--- START SELECTED TEXT ---
It was a World Cup final for the ages; it had last second lineup changes, early injuries, and plenty of scoring chances. However, it was Germany who kept a solid defense and broke through with 7 minutes to play to take the World Cup trophy from the grasp of Lionel Messi’s hands at the hallowed Maracana to become the first European side to win the World Cup in the Americas.
Minutes before kickoff during pre-game warmups, Germany’s Sami Khedira suffered a calf injury, forcing Joachim Low to replace him in the XI with Christoph Kramer. Kramer would go on to play the first 31 minutes before being replaced by Andre Schurrle after suffering a head injury. Much to the surprise of many, Argentina would line up without Angel Di Maria, who had not played since picking up a thigh injury in the quarterfinals. The buzz around the Maracana was the probable inclusion of Di Maria in the lineup, but he wasn’t quite fit enough.
The match opened with Argentina on the front foot. The Argentine attack, led by Messi and Gonzalo Higuain, had its first chance inside of 20 minutes. A perfectly flicked on header from Toni Kroos had sent Higuain in on goal, yes you read that right, but Higuain could not keep his shot on target and it skimmed a few yards wide of goal. A golden chance had passed for Argentina to make the nightmares of Brazilians a reality. Higuain would then have a goal in the 30th minute called back due to a blatant offside call, he was yards offside when he didn’t need to be. Nevertheless, we were still scoreless at the Maracana.
Germany would see their own chances be fizzled in the first half as well. A header from a German center-back would hit the outside of the post in the second minute of first half stoppage time to preserve the scoreline at 0. With bits of wide open play, it was the Germans who looked the better side in the first 45, but if it weren’t for a few Maracana miracles, they could have found themselves down a goal or two.
--- END SELECTED TEXT ---
--- START DATA ---
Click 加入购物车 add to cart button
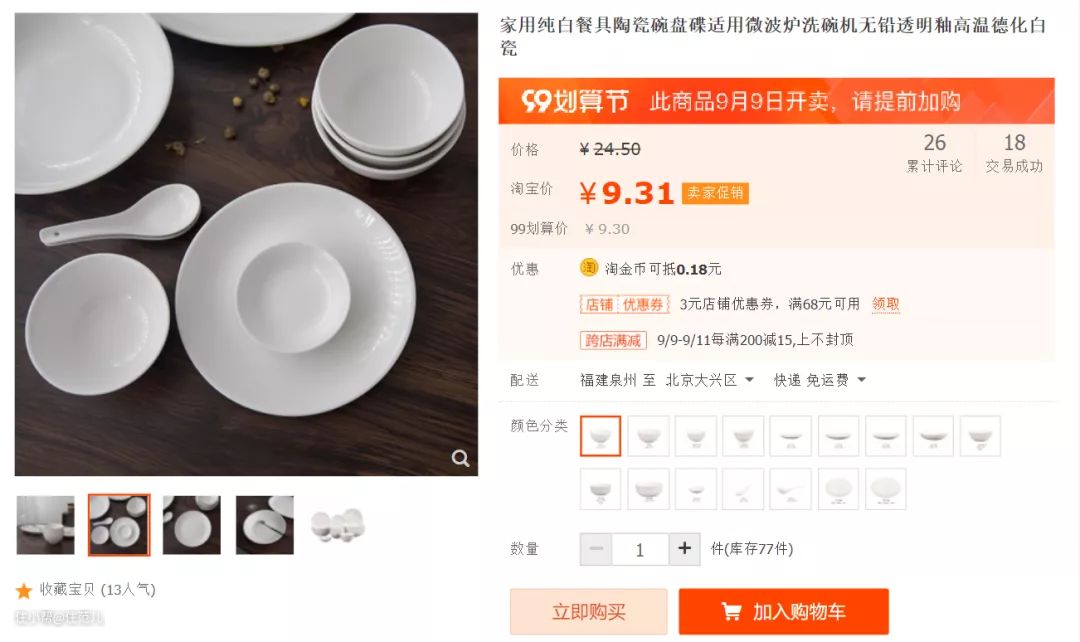 coord(783,611)
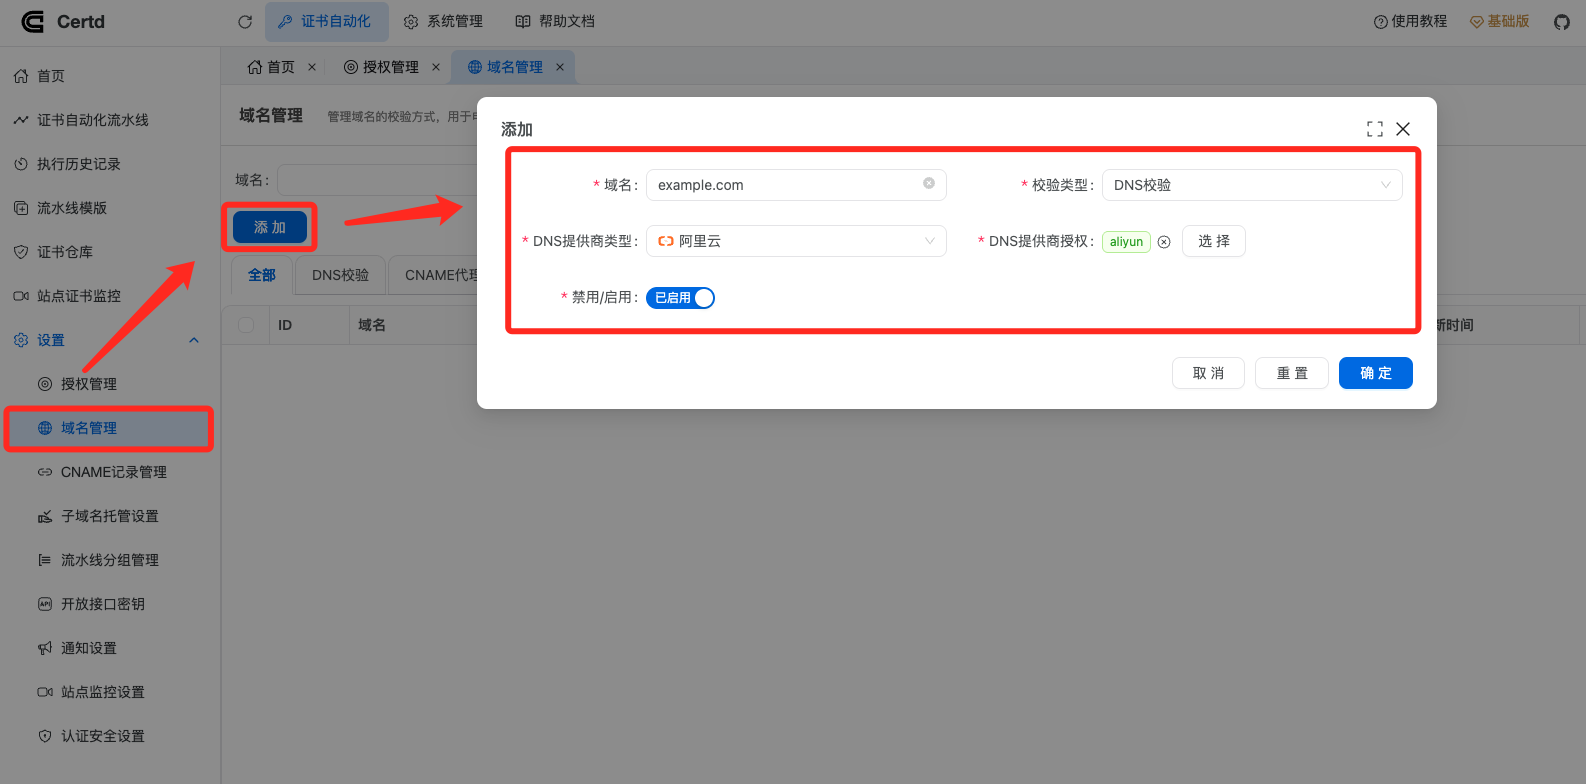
--- END DATA ---
TASKS TO CARRY OUT:
**A.** In the World Cup final report, who came on for Christoph Kramer after his head injury?
**B.** Name every player the World Cup final report describes as injured, along with the type of injury.
**C.** Write the next part of the World Cup final match report, picking up after its last sentence.
The listing has no connection to the World Cup final match report.

THE RESULTS:
**A.** Andre Schurrle replaced him.

**B.**
- Sami Khedira: calf injury
- Christoph Kramer: head injury
- Angel Di Maria: thigh injury

**C.**
The best player in the world found a chance to begin the second 45 when he sent a left footed shot across the face of goal and just a few inches wide. One had to think that he puts that away in a Barca shirt. In the 88th minute, Jogi Low brought Mario Gotze on for Miroslav Klose, which would prove to be a fantastic sub. Another stroke of luck, or misfortune for Argentina fans, had kept the game scoreless for 90 minutes. Yet again we were headed for extra time, the 3rd World Cup final in the past 4 times to go to ET.
After the first 15 minutes passed with nothing much in the way of excitement, we headed to a second period, still scoreless. It took 8 minutes in the second period to see Die Mannschaft break through. An absolutely bursting run up the left side by Andre Schurrle led to a cross that was chested down and volleyed into the far post by Mario Gotze. It was one of the runs and goals of the tournament, and none were more important. Ze Germans had the lead and the self-proclaimed “Golden Generation” of Deutschland football were minutes away from their first World Cup trophy as a unified nation.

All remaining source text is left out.